21-Aminosteroids have incited a great deal of interest owing to its ability to inhibit lipid peroxidation and prevent organ damage. The main mechanism by which 21-aminosteroids inhibit lipid peroxidation is similar to the naturally occurring chain-breaking antioxidant alpha-tocopherols. Therefore, to determine whether 21-aminosteroids offer any advantage over alpha-tocopherol, we compared their effects on an in vivo and in vitro models of renal injury. 21-Aminosteroid (U-74006 F) at 3 mg/kg or alpha-tocopherol succinate at 10 mg/kg was administered intravenously once before bilateral renal ischemia and again before reperfusion. Acute administration 21-aminosteroid but not alpha-tocopherol, was attended by suppression of ischemia reperfusion-induced renal lipid peroxidation and injury. However, 4 weeks of dietary enrichment of rats with alpha-tocopherol (1000 IU/kg) was effective in suppressing these ischemia reperfusion-induced changes. In cell culture system, concurrent presence of 21-aminosteroid but not alpha-tocopherol abrogated H2O2-induced renal epithelial lipid peroxidation and injury. However, alpha-tocopherol was completely effective when cells were incubated with it for 14 h. Further, only the cells incubated with vitamin E for 14 h-but not for 1 or 3 h-had a significant increase in vitamin E content, which suggests that a delay in prompt cellular up take of vitamin E may explain its lack of acute effects. Thus, unlike alpha-tocopherol, 21-aminosteroid appears readily and completely available for its chain-breaking antioxidant activity both in vitro and in vivo. 21-Aminosteroids may, therefore, offer a therapeutic advantage over alpha-tocopherols in acute injury settings.

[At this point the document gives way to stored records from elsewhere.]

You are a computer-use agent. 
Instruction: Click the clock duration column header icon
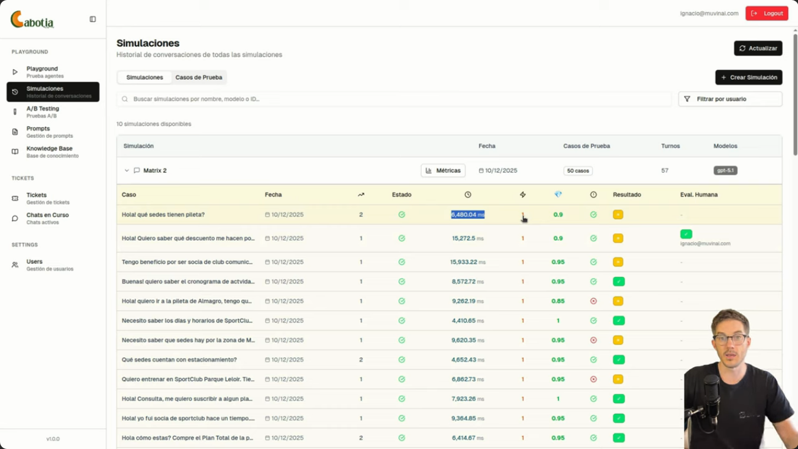[x=468, y=195]
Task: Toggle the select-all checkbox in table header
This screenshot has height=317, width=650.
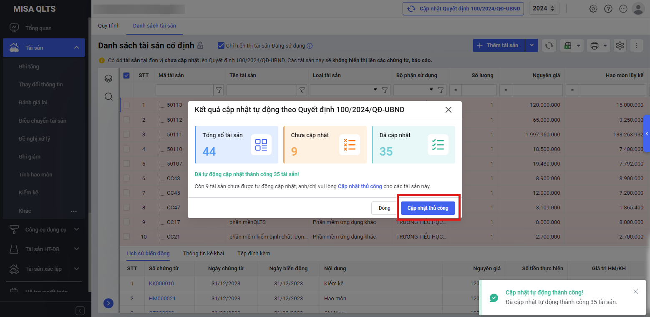Action: point(126,75)
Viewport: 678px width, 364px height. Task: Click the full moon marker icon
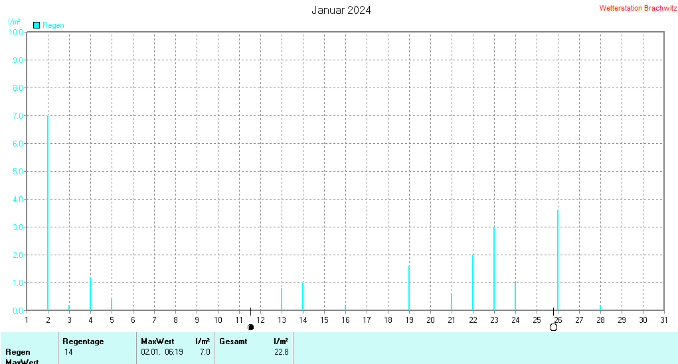553,328
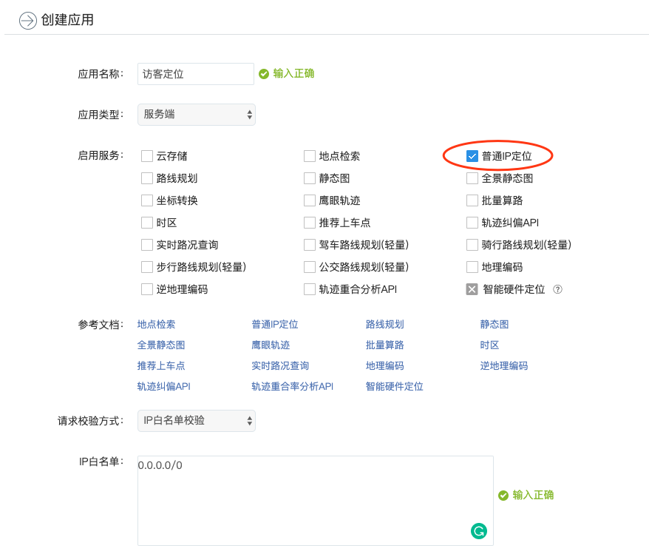Click the Grammarly icon in the IP whitelist box
The width and height of the screenshot is (649, 554).
478,531
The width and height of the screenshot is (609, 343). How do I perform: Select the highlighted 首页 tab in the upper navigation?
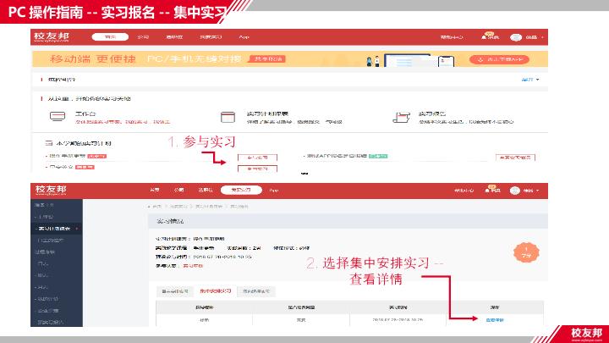coord(108,38)
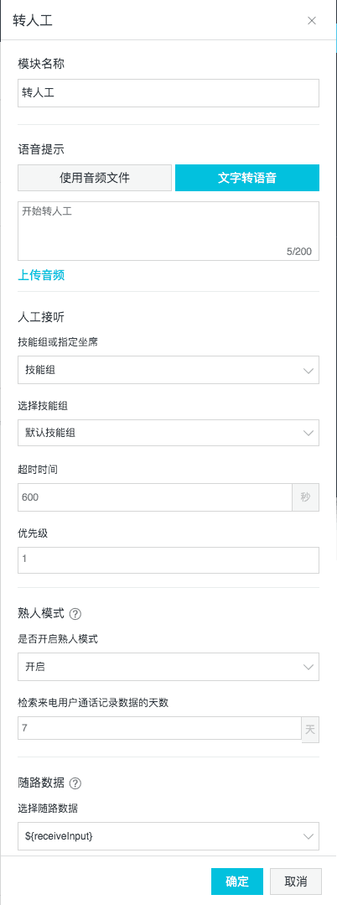The image size is (337, 905).
Task: Cancel with the 取消 button
Action: point(295,882)
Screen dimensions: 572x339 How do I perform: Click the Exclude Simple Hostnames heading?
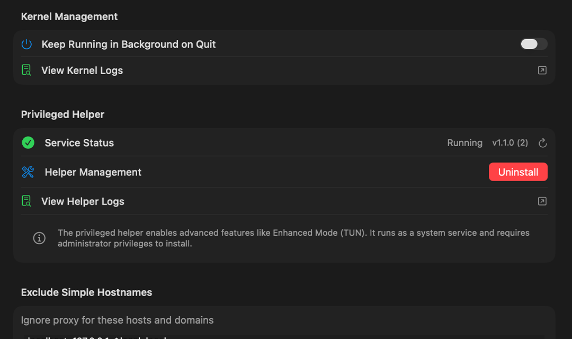pos(86,292)
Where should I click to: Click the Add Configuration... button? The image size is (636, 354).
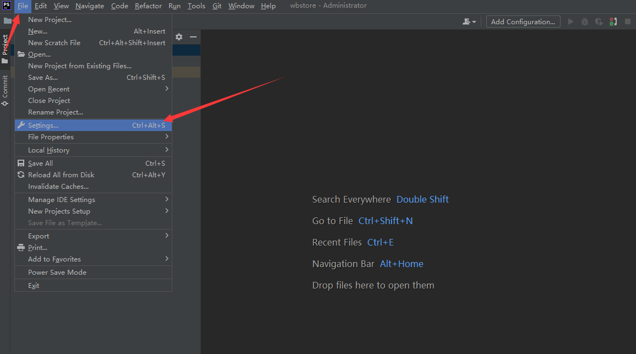[523, 21]
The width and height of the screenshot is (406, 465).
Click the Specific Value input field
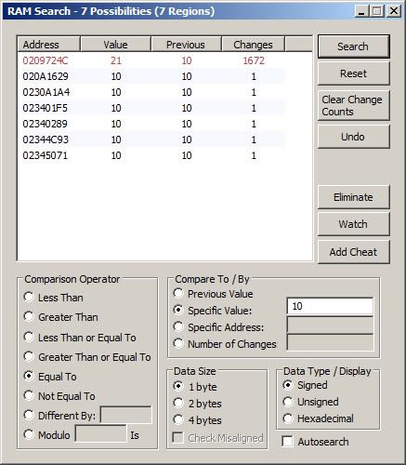pyautogui.click(x=330, y=306)
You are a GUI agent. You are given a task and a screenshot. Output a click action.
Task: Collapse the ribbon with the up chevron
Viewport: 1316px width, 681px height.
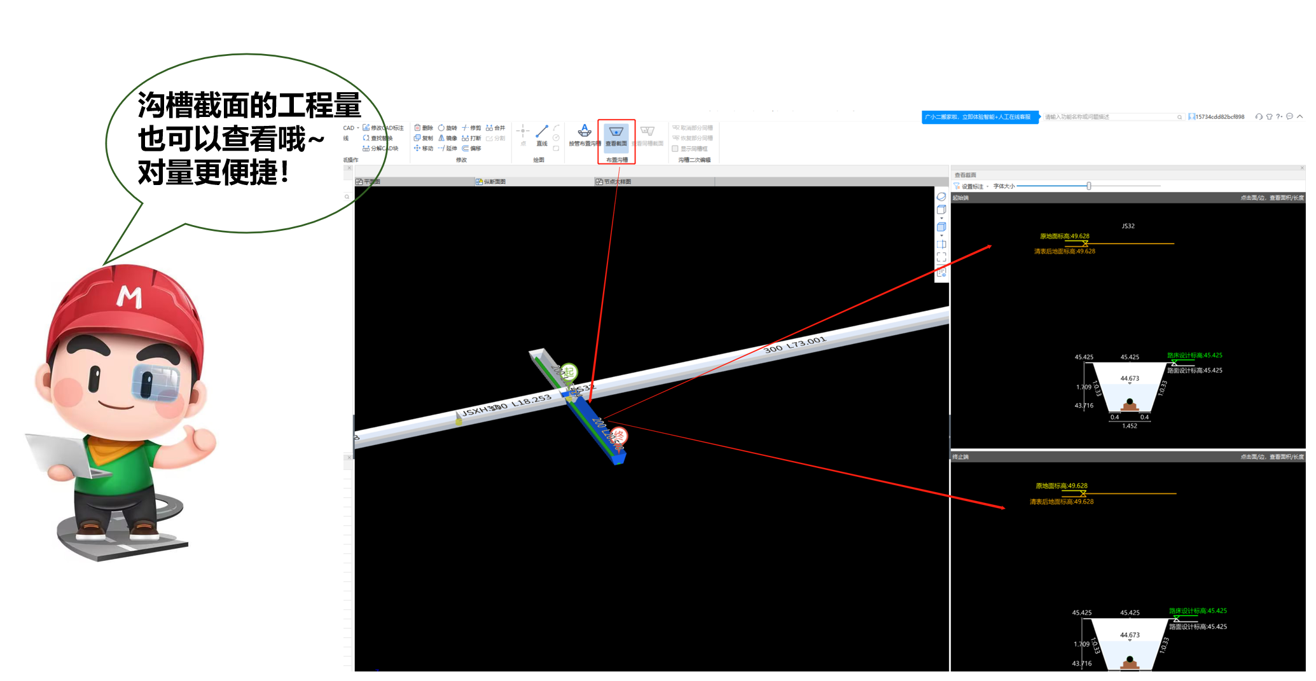1300,116
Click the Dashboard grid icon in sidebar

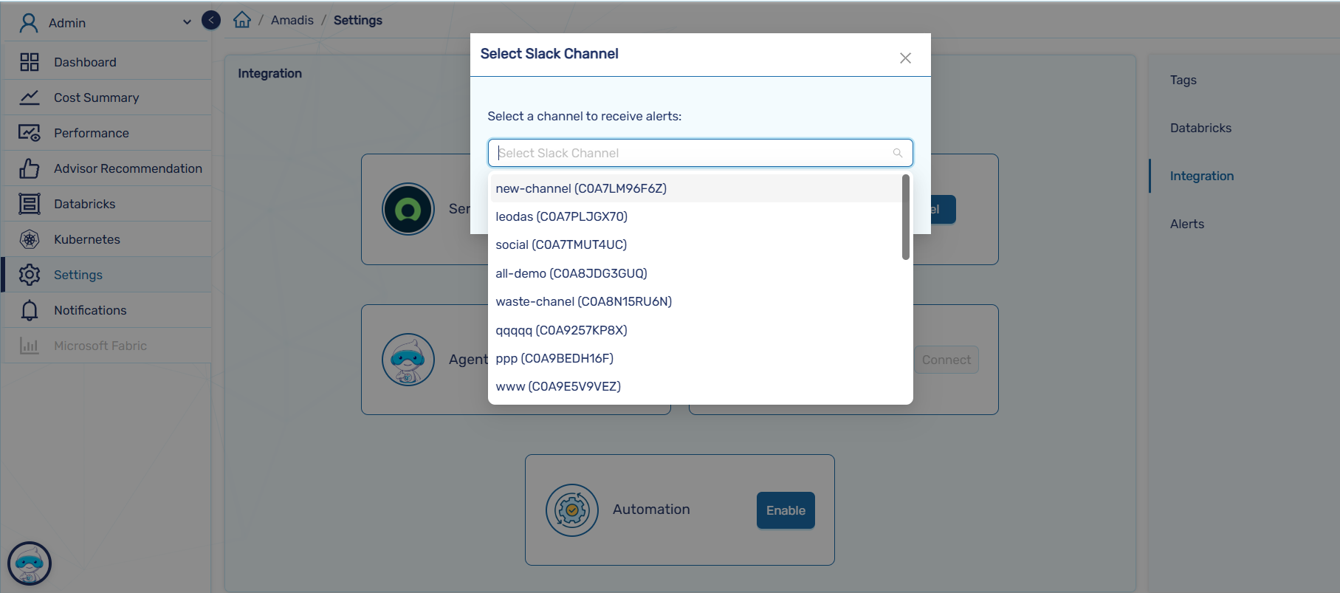(x=30, y=62)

Rationale and design of a large study to evaluate the renal and cardiovascular effects of an ACE inhibitor and vitamin E in high-risk patients with diabetes. The MICRO-HOPE Study. Microalbuminuria, cardiovascular, and renal outcomes. Heart Outcomes Prevention Evaluation.

Gerstein HC; Bosch J; Pogue J; Taylor DW; Zinman B; Yusuf S McMaster University, Hamilton, Ontario, Canada. Diabetes Care (UNITED STATES) Nov 1996, 19 (11) p1225-8

OBJECTIVE: To describe the rationale and design of a large international study (microalbuminuria, cardiovascular, and renal outcomes [MICRO] in the HOPE [Heart Outcomes Prevention Evaluation] study) of an ACE inhibitor and vitamin E for the prevention of diabetic nephropathy (DN) and cardiovascular disease (CVD) in patients with diabetes and microalbuminuria (MA). RESEARCH DESIGN AND METHODS: A total of 3,657 diabetic subjects, including 1,129 with MA, are randomly allocated to receive the ACE inhibitor ramipril (or placebo) and vitamin E (or placebo) for 4 years in a two-by-two factorial design. Diabetic subjects are a subset of the 9,541 subjects enrolled in the HOPE study. RESULTS: The development of DN in microalbuminuric diabetic subjects and the development of MA in normoalbuminuric subjects, as well as cardiovascular death, myocardial infarction, and storke, are the main outcomes. The correlation of changes in albuminuria with changes in carotid atherosclerosis documented in a subset of subjects will also be analyzed. CONCLUSIONS: The effect of both an ACE inhibitor and vitamin E on the progression of renal and CVD in patients with diabetes is being assessed in the MICRO-HOPE study.